### Your assignment
From the records below, output exactly the lines running from the line containing "Viewport: 1568px width, 683px" through the line containing "Given: Open the java 8 SDK dropdown", and no others.

▼▼▼

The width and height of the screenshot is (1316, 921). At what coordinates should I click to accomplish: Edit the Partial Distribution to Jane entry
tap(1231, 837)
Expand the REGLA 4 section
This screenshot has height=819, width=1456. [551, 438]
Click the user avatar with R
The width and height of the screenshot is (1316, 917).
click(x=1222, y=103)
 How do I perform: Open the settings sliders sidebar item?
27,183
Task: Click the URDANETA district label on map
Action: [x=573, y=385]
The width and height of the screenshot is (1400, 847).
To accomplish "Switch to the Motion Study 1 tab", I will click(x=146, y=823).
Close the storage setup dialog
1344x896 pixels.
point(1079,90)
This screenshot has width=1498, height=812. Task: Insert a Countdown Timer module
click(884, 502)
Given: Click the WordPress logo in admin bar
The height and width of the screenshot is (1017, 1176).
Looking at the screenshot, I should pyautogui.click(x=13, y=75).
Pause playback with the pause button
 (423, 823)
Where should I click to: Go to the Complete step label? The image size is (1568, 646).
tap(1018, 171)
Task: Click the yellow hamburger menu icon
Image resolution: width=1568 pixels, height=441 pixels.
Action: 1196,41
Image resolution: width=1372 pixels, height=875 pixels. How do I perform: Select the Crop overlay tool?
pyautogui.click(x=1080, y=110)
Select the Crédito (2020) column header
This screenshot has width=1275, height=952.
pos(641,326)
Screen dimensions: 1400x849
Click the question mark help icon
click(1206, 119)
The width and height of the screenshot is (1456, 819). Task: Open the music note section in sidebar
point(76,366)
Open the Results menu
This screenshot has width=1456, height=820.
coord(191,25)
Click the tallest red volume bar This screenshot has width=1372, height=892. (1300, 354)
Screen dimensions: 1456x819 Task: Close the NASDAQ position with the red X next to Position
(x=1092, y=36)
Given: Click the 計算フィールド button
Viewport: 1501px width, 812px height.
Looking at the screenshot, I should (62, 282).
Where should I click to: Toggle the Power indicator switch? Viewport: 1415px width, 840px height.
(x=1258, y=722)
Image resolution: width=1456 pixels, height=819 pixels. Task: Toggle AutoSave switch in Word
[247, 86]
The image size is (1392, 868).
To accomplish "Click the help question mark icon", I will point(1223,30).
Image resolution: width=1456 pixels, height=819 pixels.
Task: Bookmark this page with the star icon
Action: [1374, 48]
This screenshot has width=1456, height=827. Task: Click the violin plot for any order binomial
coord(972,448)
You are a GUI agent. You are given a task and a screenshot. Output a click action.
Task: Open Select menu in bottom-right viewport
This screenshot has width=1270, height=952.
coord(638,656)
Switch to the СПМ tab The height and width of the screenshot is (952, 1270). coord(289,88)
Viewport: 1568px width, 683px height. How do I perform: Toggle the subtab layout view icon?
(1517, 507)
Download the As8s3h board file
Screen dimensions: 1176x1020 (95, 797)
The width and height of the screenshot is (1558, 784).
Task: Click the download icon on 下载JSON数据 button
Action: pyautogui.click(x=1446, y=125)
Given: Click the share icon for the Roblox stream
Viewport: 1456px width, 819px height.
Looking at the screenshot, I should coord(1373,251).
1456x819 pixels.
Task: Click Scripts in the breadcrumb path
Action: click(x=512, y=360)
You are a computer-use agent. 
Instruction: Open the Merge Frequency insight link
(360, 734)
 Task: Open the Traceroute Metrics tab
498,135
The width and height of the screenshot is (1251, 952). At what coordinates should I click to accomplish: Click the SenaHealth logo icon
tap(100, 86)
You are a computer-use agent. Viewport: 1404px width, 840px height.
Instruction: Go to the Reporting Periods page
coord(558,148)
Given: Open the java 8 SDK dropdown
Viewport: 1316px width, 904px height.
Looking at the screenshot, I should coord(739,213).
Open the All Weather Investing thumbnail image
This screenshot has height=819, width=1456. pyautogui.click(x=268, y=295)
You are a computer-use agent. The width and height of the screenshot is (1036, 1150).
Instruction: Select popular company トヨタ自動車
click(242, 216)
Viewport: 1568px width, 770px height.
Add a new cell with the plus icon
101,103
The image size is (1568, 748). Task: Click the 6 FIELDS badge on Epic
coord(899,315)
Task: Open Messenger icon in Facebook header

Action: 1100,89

▲▲▲

### Final answer
Viewport: 1568px width, 683px height. How do I perform: Toggle the subtab layout view icon?
(1517, 507)
Download the As8s3h board file
Screen dimensions: 1176x1020 (95, 797)
The width and height of the screenshot is (1558, 784).
Task: Click the download icon on 下载JSON数据 button
Action: pyautogui.click(x=1446, y=125)
Given: Click the share icon for the Roblox stream
Viewport: 1456px width, 819px height.
Looking at the screenshot, I should coord(1373,251).
1456x819 pixels.
Task: Click Scripts in the breadcrumb path
Action: click(x=512, y=360)
You are a computer-use agent. 
Instruction: Open the Merge Frequency insight link
(360, 734)
 Task: Open the Traceroute Metrics tab
498,135
The width and height of the screenshot is (1251, 952). At what coordinates should I click to accomplish: Click the SenaHealth logo icon
tap(100, 86)
You are a computer-use agent. Viewport: 1404px width, 840px height.
Instruction: Go to the Reporting Periods page
coord(558,148)
Given: Open the java 8 SDK dropdown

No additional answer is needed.